Carrying
Page 26
The lieutenant, in the hatch in goggles, is relaying info like an offensive coordinator. “Engineers swept all this for mines,” he has us know. “There’s so much intelligence from scouts and satellites, you’d think they could tell us exactly where the enemy is…what they’re having for breakfast…if they’re conscripts or Elite Republican Guard.”
“Aren’t they dug in, whoever they are?” Noordwink asks the Lieutenant.
“Their engines haven’t been turned on,” is the reply. “You’d think there’s a way to read inside their bunkers from the satellites, clouds or not. Murphy, keep your eyes on your screen! Main body may be ten klicks away, but it doesn’t mean there aren’t riding parties out here to slow us down…to set us up for artillery barrages.”

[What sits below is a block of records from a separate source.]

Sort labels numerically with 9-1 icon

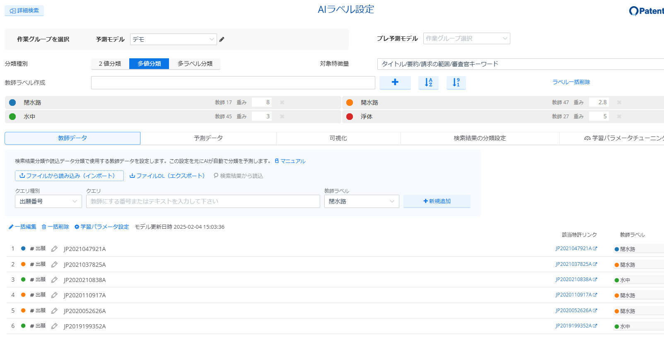[x=456, y=82]
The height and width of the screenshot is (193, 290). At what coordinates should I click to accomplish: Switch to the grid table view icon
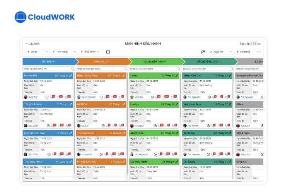pos(108,52)
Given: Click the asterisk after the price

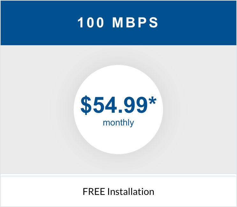Looking at the screenshot, I should (152, 101).
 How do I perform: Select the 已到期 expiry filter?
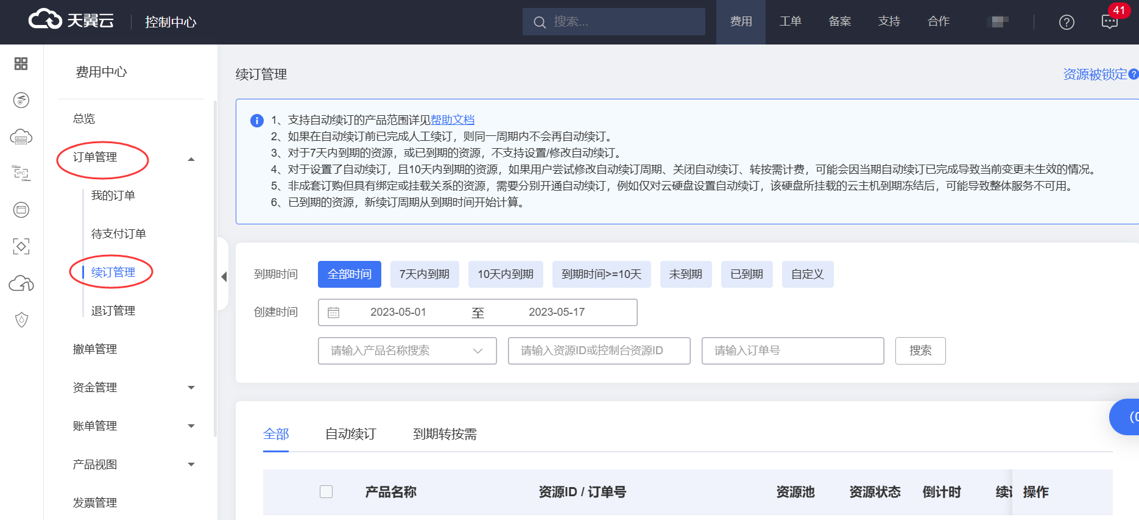click(x=746, y=274)
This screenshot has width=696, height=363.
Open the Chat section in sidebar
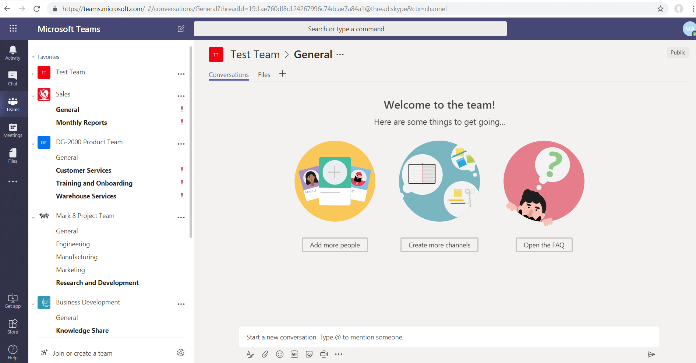[x=13, y=78]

Hands at the ready as The Claw slams on, I study my screen with all I have, thinking, This is it! This is it!
“Nothing for twenty-eight hundred meters, sir,” I offer in an even voice. “Rain and fog messing with the range. I’m on it,” I add.
The Bradleys take the lead from the on-churning M1A1s, and the captain’s command vehicle returns to the center of our rolling box formation. The lieutenant explains that our Apache gunships, having risen from the ground, have withdrawn yet again due to high winds and poor visibility, as we roll on, gobbling up real estate. “Rainy skies would have grounded the choppers in any case,” the lieutenant adds from the hatch, adding that the captain has instructed all vehicles to test-fire weapons before daylight breaks.
Missteps and confusion. Hesitations and charges. Throughout our test-firing, as it commences, the lieutenant keeps reporting from the open hatch. He speaks over not only the tank intercom but the platoon net. “Spread it out, White Three! Come on line, White Four!” And: “Unusually dark for 0200…blowing hard out here…naked eye down to two hundred, one-fifty meters. Nothing in view. Same old rubble and ridges, sand and gravel. Wouldn’t wanna be on guard in a trench, I’ll tell you that. Earth trembling with tanks. Hold tight…here comes a little drop-off. Ride ’em, cowboy! Good morning, Saddam…you dumb asshole! What in the hell were you thinking?”
Before light has washed into the sky, orders come to stop for maintenance and refueling. “Huh?” the lieutenant says. “We train for years to fight in darkness, have night vision and beaucoup high-tech equipment, and because it remains overcast we stop for maintenance and refueling!?”
As if he’s overheard the lieutenant’s carping, Captain Kinder comes on, saying, “There’s some concern about mines and friendly fire in the dark. Do your chores. Rest up if you can. Security’s in place, but be vigilant on vehicle guard. Need I remind you that we are in a country with which we are at war?”
“Friendly fire?” the lieutenant says to our crew. “What the hell is going on?”
So it is that some light washes into the wide sky, and we mark our first day at war. A long, bumpy ride in an M1A1. The test-firing of weapons. Vehicle maintenance and refueling. A confusing early stop to avoid friendly fire from someone’s long-range 120 mm cannons. As the rain persists, I note to my crew mates, “Did you hear ‘Ride of the Valkyries’ as we slammed into Iraq?”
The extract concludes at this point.